L’astrophysique et la physique quantique centrée sur l’infiniment petit, étaient considérées comme favorites par les experts pour ce Nobel 2020. En 2019, le prix de physique avait déjà distingué trois cosmologues, le Canado-Américain James Peebles, qui a mis ses pas dans ceux d’Albert Einstein pour éclairer les origines de l’Univers, et les Suisses Michel Mayor et Didier Queloz qui, les premiers, ont révélé l’existence d’une planète en dehors du Système solaire.
La cérémonie de remise physique des prix annulée
Si les prix Nobel vont bien être annoncés comme prévu cette semaine, le coronavirus a entraîné l’annulation de la cérémonie physique de remise des prix, le 10 décembre à Stockholm. Lundi, le prix de physiologie-médecine a confirmé l’écrasante domination des Américains dans le palmarès des Nobel scientifiques en primant Harvey Alter et Charles Rice, aux côtés du Britannique Michael Houghton, pour leur rôle dans la découverte du virus responsable de l’hépatite C.
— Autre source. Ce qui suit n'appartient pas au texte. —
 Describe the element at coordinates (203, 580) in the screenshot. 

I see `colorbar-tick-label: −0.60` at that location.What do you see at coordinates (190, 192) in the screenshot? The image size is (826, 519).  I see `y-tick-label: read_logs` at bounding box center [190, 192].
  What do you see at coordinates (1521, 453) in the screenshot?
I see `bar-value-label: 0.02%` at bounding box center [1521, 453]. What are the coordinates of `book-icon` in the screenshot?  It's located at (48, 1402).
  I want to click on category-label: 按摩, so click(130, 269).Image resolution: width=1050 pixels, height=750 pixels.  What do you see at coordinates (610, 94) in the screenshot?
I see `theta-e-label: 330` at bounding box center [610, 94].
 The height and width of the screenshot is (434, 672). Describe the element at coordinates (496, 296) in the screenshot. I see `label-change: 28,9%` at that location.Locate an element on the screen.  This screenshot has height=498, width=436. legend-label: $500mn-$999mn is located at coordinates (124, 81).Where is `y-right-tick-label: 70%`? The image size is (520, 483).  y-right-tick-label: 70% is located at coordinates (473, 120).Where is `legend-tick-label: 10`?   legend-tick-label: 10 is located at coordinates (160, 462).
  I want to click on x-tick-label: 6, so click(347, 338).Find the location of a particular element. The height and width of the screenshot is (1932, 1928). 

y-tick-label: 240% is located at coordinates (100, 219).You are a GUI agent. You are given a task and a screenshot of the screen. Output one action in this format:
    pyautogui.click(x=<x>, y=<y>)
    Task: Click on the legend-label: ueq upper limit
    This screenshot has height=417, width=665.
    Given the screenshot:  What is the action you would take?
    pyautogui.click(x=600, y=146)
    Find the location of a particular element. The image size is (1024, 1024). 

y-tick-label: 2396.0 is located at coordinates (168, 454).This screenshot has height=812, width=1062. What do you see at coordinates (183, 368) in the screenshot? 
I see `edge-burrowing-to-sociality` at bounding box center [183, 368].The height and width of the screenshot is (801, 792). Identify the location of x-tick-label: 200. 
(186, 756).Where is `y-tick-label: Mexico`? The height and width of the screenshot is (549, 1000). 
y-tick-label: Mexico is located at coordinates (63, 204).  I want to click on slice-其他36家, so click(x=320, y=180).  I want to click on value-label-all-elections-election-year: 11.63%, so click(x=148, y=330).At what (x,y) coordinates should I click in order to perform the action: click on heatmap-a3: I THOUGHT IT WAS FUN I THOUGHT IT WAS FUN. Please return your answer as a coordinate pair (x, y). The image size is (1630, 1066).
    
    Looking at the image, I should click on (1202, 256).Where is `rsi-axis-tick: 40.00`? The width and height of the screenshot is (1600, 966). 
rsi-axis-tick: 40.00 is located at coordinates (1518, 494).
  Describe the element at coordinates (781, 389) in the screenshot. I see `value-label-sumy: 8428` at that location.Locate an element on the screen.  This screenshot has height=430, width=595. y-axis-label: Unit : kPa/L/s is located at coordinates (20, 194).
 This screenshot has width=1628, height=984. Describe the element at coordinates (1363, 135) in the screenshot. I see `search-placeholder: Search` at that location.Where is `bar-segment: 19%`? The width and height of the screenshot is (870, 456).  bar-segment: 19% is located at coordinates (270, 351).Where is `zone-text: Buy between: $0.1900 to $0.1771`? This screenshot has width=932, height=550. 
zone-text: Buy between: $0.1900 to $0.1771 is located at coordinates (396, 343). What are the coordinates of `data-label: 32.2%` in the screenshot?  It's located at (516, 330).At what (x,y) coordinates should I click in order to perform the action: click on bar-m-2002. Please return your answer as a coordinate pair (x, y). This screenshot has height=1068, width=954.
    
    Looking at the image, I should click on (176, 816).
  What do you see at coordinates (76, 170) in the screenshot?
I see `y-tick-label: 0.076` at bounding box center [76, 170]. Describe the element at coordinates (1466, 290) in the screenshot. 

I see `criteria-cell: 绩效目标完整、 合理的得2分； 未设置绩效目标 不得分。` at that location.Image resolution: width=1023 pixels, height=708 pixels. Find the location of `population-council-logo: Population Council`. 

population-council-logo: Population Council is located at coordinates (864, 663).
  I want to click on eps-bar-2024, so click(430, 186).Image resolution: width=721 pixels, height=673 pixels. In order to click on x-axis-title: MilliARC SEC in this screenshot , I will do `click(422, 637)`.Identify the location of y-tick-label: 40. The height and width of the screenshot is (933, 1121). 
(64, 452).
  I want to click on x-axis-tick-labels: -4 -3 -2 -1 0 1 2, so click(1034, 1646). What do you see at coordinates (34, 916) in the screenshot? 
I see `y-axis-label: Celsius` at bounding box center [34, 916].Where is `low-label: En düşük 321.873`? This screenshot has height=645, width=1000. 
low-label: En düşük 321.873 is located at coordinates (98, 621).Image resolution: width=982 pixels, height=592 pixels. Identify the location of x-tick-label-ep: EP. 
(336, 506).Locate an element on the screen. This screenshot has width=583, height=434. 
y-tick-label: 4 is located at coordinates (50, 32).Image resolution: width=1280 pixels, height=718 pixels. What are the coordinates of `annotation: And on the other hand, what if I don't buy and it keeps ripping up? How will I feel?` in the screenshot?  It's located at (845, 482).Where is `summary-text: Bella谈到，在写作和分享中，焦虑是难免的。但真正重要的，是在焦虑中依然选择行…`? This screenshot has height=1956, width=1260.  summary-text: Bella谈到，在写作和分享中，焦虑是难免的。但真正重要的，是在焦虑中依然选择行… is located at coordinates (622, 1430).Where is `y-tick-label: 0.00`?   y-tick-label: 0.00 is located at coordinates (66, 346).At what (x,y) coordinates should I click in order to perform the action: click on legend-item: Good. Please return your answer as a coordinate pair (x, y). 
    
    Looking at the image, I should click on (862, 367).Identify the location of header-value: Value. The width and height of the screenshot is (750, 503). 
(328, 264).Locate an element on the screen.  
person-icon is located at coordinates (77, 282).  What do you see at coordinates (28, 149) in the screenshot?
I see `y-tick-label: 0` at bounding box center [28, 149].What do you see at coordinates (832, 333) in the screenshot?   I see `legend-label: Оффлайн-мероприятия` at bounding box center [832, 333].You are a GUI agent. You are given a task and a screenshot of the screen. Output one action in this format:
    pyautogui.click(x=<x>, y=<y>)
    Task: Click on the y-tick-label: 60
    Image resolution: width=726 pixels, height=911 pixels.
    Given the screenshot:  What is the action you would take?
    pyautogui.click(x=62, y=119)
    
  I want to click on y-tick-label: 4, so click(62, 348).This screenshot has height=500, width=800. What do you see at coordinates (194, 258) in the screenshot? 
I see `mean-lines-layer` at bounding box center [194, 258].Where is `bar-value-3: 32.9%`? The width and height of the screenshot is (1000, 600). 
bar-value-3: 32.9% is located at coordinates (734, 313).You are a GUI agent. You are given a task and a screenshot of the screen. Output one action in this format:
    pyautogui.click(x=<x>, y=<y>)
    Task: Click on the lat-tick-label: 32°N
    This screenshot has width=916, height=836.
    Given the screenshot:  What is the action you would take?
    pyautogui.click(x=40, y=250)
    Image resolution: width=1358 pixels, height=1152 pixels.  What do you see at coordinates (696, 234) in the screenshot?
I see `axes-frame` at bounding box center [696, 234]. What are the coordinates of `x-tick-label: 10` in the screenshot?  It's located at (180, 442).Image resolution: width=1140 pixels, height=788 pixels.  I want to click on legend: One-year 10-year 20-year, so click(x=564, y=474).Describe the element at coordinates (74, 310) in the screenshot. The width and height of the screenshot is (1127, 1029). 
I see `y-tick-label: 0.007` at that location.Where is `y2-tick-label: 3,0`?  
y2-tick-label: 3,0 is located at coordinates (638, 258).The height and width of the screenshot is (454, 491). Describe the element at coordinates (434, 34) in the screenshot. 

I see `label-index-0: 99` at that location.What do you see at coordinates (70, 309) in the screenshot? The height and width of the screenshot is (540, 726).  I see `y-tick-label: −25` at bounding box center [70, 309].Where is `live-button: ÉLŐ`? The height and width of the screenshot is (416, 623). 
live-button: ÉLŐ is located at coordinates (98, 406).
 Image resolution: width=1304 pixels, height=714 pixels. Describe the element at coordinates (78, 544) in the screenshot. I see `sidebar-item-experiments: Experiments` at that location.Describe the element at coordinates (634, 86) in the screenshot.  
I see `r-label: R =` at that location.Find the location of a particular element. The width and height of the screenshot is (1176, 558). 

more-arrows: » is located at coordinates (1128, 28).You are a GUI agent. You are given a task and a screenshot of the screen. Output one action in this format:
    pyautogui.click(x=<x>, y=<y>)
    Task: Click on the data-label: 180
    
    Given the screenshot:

Suivra mercredi la chimie, où une découverte biomédicale majeure pourrait être récompensée : les « ciseaux Crispr », permettant de couper un gène précis, mis au point par la Française Emmanuelle Charpentier et l’Américaine Jennifer Doudna. Un autre pionnier du séquençage des gènes, l’Américain Leroy Hood, pourrait être consacré, selon la radio suédoise SR. Autres nobélisables : les nanocristaux, de même que les travaux des Américains Harry Gray, Richard Holm et Stephen Lippard sur le rôle des ions métalliques en biologie.
Le prix de littérature, événement le plus attendu du grand public avec la paix le vendredi à Oslo, sera lui annoncé jeudi par l’Académie suédoise. Seule récompense non prévue par le fameux testament de l’inventeur suédois, le prix d’économie « à la mémoire d’Alfred Nobel », créé en 1968, clôturera la saison lundi prochain.